Given India is now adept at cultural borrowing, relying heavily on Western scripts in their docudramas, movies and plays, it is appropriate to draw out the Faustian bargain between Mahatma and Mephistopheles, the devil reincarnate in Goethe’s Faust.

Every Indian political and cultural elite must now face the Faustian bargain. In the race to catch up with the West, will India choose an expedient path towards development and simply jettison its backward villages, where most of Hazare’s poor, tribal and downtrodden populations live? If Indian policymakers were to choose this path, they would soon discover, not unlike their Western forerunners, that they bargained their souls to achieve a chimerical goal of modernisation, where every modern comfort is available but happiness is in short supply.

After all, this is one of the key lessons India must adopt from the West. Gross Domestic Product growth does not translate into happiness in a linear and straightforward manner.

 As Indian economist and philosopher Amartya Sen has shown, in a critique of neo-classical economics, human capital is just as important as financial capital and building communities and families is just as central to development as building financial resources.

Building economic capital at the expense of human capital leads to anomie and loss of meaning, dysfunctional families, alcoholism, drugs, violence and a downward social drift. Surely, India does not want to replicate the century-long travails of the West by winning the world but losing its core values in the process.

India’s founding fathers, almost all of whom were trained at elite Western universities, knew the strengths and pitfalls of the European enlightenment project, which the rapid pace of development often accompanies.

 In the age of globalisation, if Indians were to forget the hard-won lessons of the Independence struggle, India might lose both “the home and world” in the 21st century. And this time it will not be because of colonialism. It will be simply because India lost its way. Now, following on the Mahatma’s footsteps, Anna Hazare is showing a path out of the quagmire and many Indian people are willing to follow his lead.

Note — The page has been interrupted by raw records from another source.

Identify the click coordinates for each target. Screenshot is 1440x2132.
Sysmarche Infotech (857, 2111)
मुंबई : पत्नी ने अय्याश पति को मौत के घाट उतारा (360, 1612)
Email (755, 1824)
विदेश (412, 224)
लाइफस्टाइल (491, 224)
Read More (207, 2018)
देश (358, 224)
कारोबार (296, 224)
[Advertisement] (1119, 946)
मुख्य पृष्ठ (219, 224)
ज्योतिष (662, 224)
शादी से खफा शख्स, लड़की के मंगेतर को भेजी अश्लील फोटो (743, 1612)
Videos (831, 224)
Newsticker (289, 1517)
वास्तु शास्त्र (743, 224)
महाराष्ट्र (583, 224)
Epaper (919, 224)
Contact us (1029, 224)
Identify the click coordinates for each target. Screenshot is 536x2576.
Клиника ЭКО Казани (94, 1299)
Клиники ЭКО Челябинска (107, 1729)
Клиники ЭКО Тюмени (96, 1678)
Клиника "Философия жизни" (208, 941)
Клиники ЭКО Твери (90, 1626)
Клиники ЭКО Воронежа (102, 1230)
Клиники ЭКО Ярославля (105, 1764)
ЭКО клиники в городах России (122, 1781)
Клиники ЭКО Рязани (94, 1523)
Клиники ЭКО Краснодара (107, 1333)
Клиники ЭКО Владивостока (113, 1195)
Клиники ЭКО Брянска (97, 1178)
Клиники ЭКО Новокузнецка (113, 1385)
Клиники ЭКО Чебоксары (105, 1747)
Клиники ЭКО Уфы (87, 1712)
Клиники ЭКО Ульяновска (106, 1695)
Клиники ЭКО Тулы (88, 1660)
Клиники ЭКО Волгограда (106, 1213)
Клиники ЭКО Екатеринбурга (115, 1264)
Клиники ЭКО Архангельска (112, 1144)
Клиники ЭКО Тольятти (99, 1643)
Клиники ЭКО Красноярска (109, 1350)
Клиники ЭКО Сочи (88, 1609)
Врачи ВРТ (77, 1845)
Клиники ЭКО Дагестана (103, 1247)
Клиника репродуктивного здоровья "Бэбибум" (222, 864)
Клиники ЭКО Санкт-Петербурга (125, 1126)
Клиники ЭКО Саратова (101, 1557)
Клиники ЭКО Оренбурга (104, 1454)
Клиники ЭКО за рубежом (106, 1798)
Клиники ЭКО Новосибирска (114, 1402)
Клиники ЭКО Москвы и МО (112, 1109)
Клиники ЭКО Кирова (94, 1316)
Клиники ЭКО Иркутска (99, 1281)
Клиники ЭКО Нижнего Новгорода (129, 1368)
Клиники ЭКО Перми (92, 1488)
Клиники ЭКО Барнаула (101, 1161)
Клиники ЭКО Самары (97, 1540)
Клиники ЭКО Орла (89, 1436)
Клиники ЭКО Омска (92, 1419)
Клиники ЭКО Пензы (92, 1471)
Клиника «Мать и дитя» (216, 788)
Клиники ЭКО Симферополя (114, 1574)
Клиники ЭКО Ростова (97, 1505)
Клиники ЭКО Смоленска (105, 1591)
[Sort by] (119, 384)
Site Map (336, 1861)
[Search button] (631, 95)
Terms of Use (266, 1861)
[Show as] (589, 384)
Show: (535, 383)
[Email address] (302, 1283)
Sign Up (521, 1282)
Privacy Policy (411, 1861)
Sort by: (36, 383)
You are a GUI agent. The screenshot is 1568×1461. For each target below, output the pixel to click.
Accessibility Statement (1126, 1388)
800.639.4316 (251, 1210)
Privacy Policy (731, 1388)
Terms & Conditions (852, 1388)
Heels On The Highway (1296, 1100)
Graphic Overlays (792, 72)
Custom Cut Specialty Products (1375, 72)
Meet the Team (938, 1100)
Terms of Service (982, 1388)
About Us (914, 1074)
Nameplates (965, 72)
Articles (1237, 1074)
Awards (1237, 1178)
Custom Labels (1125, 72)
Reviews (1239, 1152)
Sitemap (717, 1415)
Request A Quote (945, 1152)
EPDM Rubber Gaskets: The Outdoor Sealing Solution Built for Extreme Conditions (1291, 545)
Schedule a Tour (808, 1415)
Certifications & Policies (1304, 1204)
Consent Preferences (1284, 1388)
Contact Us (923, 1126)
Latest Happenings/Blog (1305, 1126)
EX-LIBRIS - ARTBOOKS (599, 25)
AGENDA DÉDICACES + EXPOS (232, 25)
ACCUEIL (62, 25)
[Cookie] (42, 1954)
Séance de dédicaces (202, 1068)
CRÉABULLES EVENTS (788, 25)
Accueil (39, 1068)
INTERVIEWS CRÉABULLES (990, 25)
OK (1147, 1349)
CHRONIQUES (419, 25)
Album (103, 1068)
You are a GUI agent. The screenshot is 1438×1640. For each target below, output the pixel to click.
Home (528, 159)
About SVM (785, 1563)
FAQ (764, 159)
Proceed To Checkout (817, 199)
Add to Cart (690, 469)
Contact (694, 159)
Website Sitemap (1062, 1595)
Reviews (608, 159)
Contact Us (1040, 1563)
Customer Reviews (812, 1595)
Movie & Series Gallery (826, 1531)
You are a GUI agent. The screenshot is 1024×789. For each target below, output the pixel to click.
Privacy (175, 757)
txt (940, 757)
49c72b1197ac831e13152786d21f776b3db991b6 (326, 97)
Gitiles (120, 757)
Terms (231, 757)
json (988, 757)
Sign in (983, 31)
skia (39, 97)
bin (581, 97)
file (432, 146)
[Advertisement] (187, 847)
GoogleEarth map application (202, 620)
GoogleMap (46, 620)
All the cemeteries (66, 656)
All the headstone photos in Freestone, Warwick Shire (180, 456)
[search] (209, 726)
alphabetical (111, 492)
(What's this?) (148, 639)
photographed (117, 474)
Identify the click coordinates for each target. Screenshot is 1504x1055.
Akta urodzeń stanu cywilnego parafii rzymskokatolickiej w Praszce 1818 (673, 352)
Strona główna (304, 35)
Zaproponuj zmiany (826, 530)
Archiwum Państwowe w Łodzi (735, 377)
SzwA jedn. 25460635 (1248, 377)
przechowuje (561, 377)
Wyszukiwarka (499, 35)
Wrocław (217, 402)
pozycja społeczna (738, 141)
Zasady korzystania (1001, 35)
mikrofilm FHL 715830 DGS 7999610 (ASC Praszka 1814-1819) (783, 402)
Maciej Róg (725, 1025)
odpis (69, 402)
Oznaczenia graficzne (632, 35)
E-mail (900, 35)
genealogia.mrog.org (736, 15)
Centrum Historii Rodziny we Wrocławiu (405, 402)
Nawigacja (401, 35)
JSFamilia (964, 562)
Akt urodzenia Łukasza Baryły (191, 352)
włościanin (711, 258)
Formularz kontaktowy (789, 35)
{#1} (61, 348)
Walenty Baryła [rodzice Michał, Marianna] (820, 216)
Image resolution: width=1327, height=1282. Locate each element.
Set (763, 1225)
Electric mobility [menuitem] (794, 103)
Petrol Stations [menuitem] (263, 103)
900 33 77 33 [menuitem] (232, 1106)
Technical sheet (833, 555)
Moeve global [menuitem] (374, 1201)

Speaking at the golden jubilee celebrations of the Indian Institute of Management in Kolkata, Prime Minister Manmohan Singh said that economic liberalisation has nothing to do with corruption. This is only partially true. For though the end of licence and permit raj has done away with traditional forms of corruption, the corrupt organisations and institutions that were put in place have found ways to carry on long after they lost their function. The withdrawal of the State from economic sphere has resulted in new forms of politician-bureaucrat-corporate nexus.

In trying to make globalisation and liberalisation work in India, keeping a vision of what development is about is important.  

As Nobel Laureate Joseph Stiglitz has aptly pointed out in the context of India, “One has to have broader vision of sustainable and democratic development.”